While experimentation is generally associated with increasing revenue, A/B testing can also help mitigate revenue loss due to unknown bugs in products. When Amazon wanted to release a new version of a particular feature on their app, tests showed that the new variation caused a 2% revenue loss. When it was determined that the issue was due to an unknown bug and then corrected, the team ran another test. Again, the new variation failed. The new feature shipped after five total iterations.
This is exactly why companies like Amazon and Netflix rigorously A/B test every change before it becomes the default user experience. To them, any change is “too risky to roll out without extensive A/Btesting.”
Let customers decide the direction of your website
Corporate culture is notorious for responding slowly to user needs and producing work that has incremental value. This is mainly due to an archaic business process that attempts to outline large scopes of work with lengthy production schedules. But if they want to be agile, organizations need to focus on features that add user benefits and increase revenue now. The only way to do that is to understand what their users respond to.
Organizations can learn what’s truly important to their users by running website experiments. If your hypothesis is correct and users are sensitive to a particular change, you could make the case that more resources should be allocated to optimizing that portion of the website. With that kind of data available, you can be confident that you’re prioritizing funds toward a potentially crucial step forward in optimizing your website. However, if users have a negative (or worse, indifferent) reaction, you’ll need to reevaluate your hypothesis.
Most importantly, consumers help selectively optimize websites by expressing which traits to remove and which to build upon. Stuart Frisby, the director of design at Booking.com recently admitted that “Booking.com doesn’t look the way it does because I decided if it should look that way and if I had, then it wouldn’t look that way, I can promise you that. It looks that way because over eight years, customers have told us that this is the product that they want, in small measurable incremental steps.”
If you don’t know where to start, below is a list of elements I suggest you experiment with:
5 Tips To Help You Start Website Testing
- Search – Often overlooked but extremely valuable to visitors. The search functionality, design, placement and workings (autocomplete, more specific suggestions, etc) is a great place to start testing. Amazon is a great example for how search functionality should work.
- Shopping cart – Is one of the most crucial steps of the conversion funnel. Visitors can easily get anxious and abandon their order so test how you present messaging such as, free shipping eligibility, expected delivery date and how sales prices are displayed.
- Product category page – Category pages are a prime testing opportunity. These pages show the breadth and range of your products and need to convey a lot of information.The correct page layout and product description is key to improving conversion.

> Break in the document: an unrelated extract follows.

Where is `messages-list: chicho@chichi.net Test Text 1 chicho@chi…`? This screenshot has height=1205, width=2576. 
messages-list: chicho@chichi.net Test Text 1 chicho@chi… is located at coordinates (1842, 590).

- Sign up pages – Users get impatient. Progress indicators during sensitive conversion steps are a great way of reducing anxiety and restlessness and improving conversion rates. Dropbox.com subtle use of this is a great example.
- Trust messaging – How and where you display product reviews, user comments, return and exchange policies, customer support number can improve or hurt conversion. It’s key to experiment with different design variations and placement to find what your users best respond too.

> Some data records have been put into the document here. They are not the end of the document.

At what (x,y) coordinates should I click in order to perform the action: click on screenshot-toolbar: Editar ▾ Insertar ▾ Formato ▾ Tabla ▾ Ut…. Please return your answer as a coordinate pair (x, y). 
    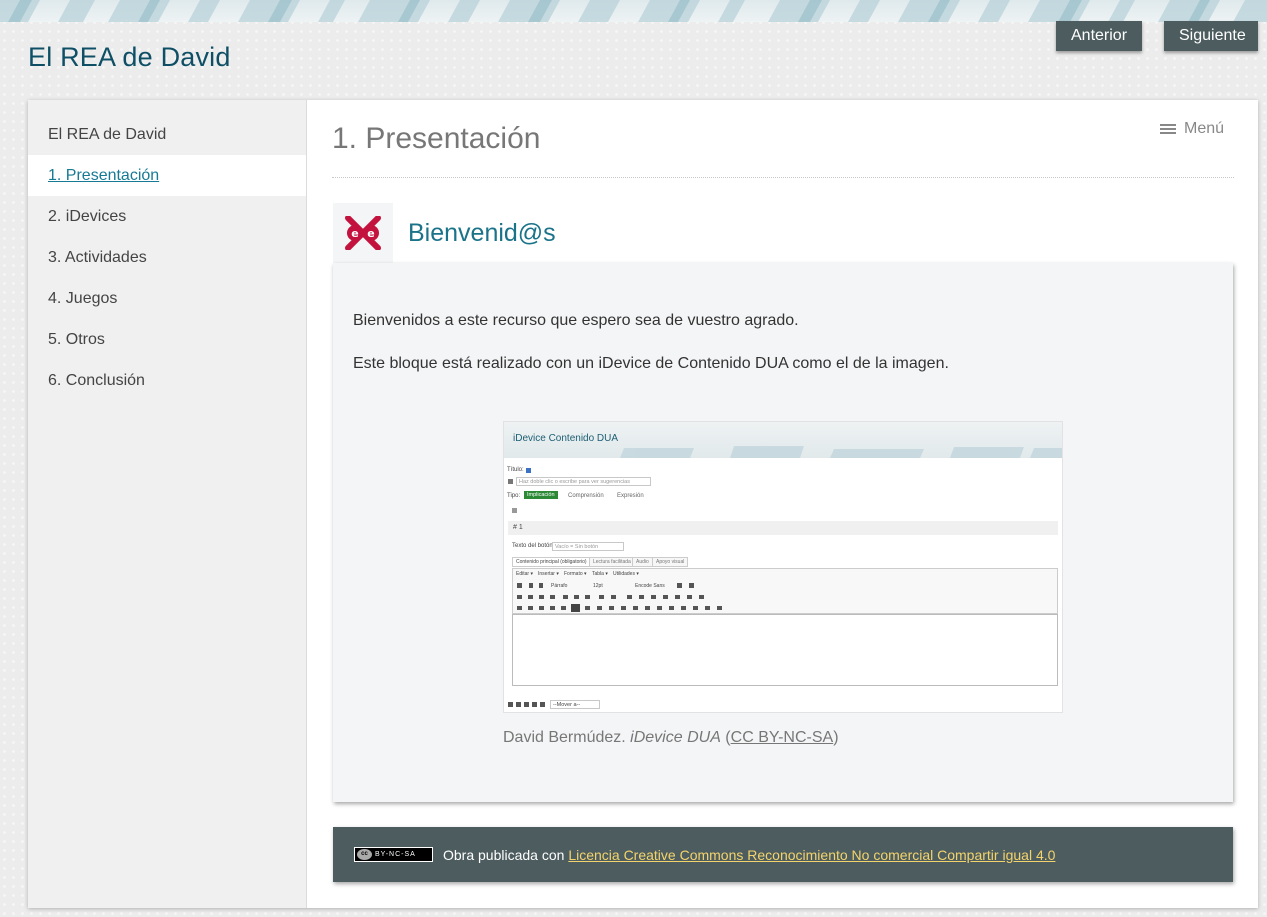
    Looking at the image, I should click on (785, 591).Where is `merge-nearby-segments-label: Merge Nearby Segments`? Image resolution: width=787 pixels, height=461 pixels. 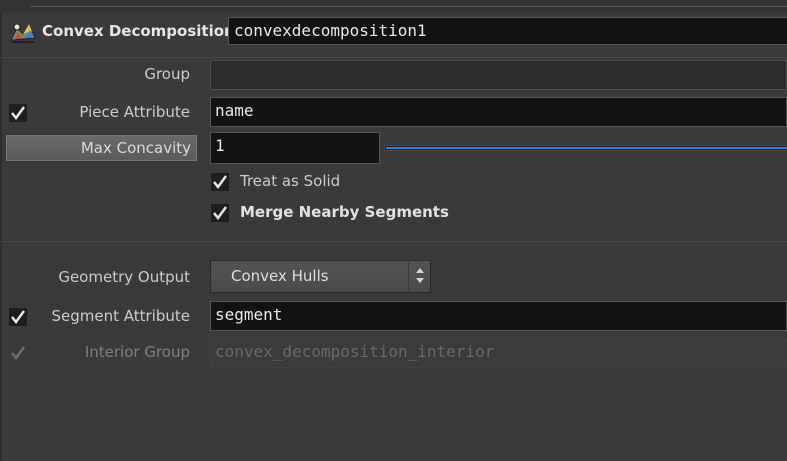 merge-nearby-segments-label: Merge Nearby Segments is located at coordinates (344, 212).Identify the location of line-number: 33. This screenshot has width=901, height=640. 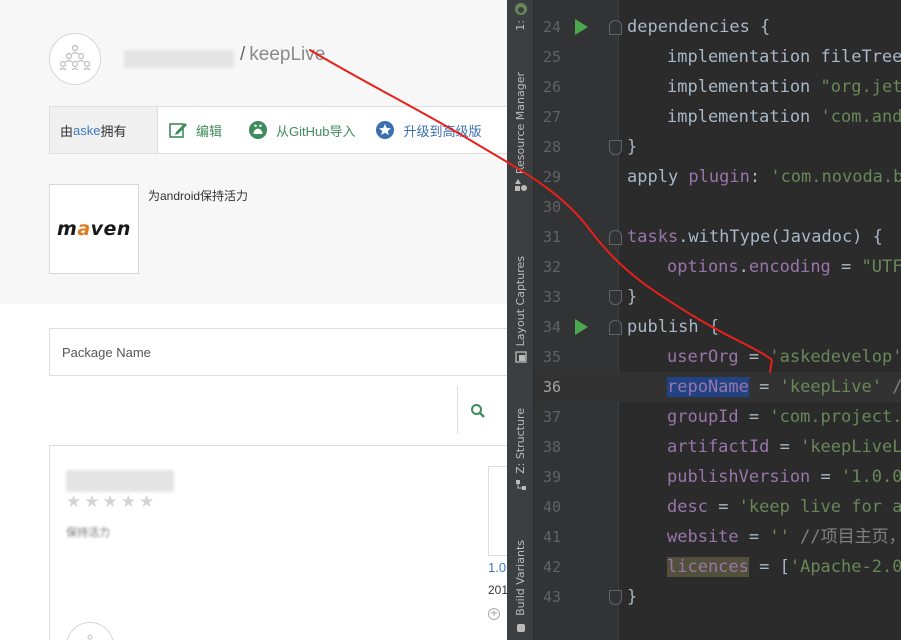
(552, 297).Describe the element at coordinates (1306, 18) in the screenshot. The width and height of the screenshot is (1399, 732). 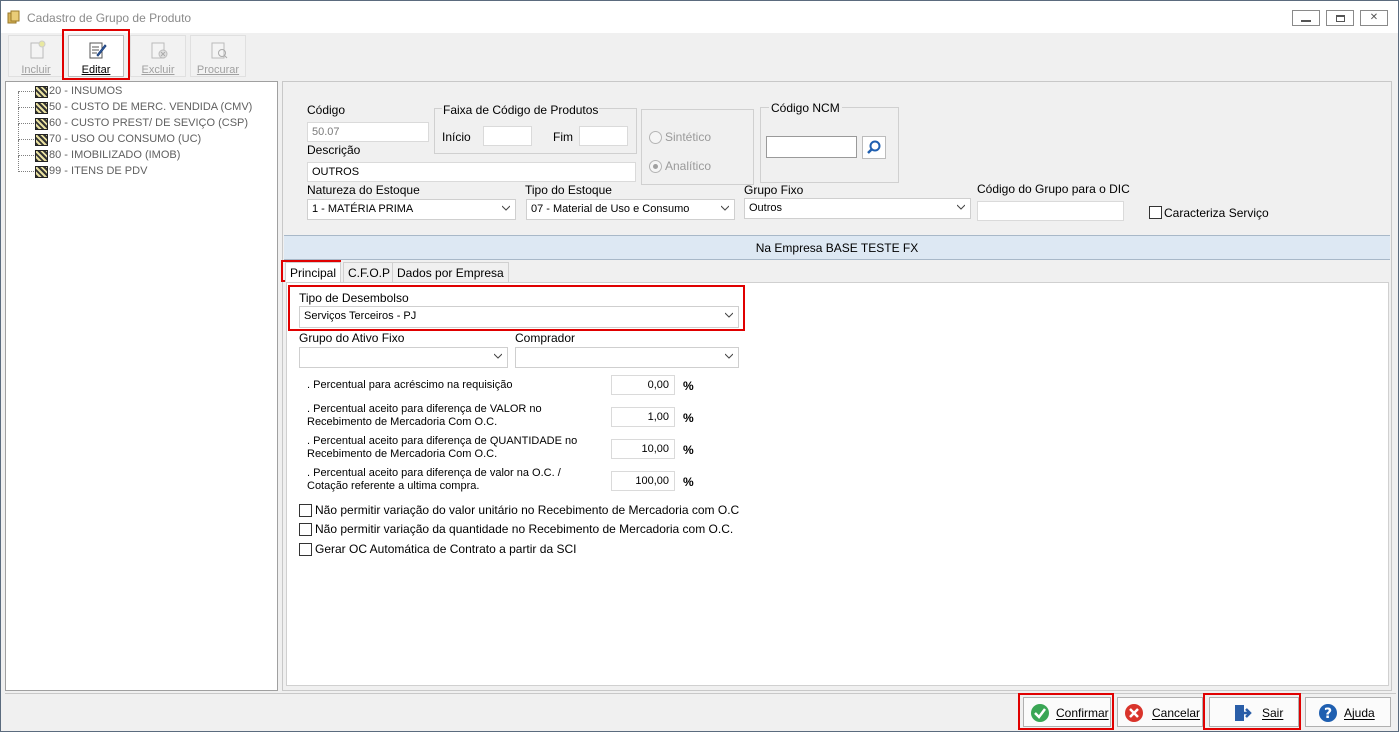
I see `minimize-button` at that location.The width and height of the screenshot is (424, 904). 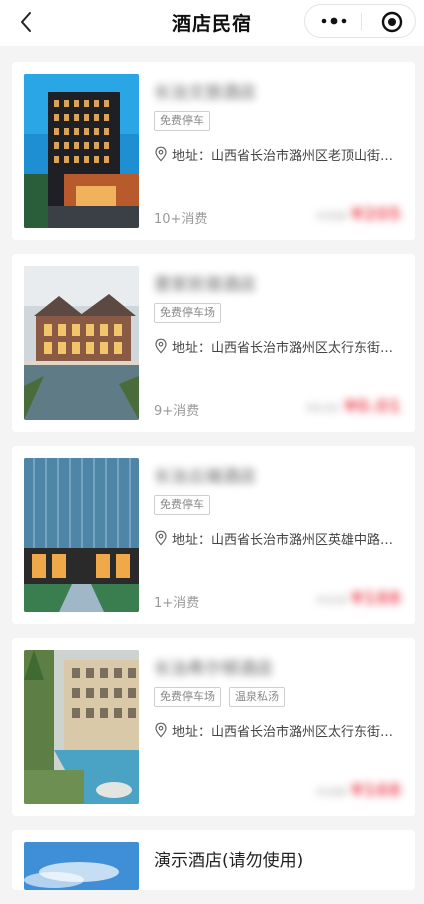 I want to click on hotel-tags: 免费停车场 温泉私汤, so click(x=220, y=697).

As online shopping revenue continues to grow year on year, companies that ignore full-scale experimentation and continue to make unscientific decisions about their website’s will make the switch to a test-driven strategy. In the age of digital, there is no choice in the matter: either businesses listen to and react to their users or a global competitor will. Those already using testing to drive their conversions? They’ll see their conversions skyrocket while adapting and improving the way they test for increased company growth.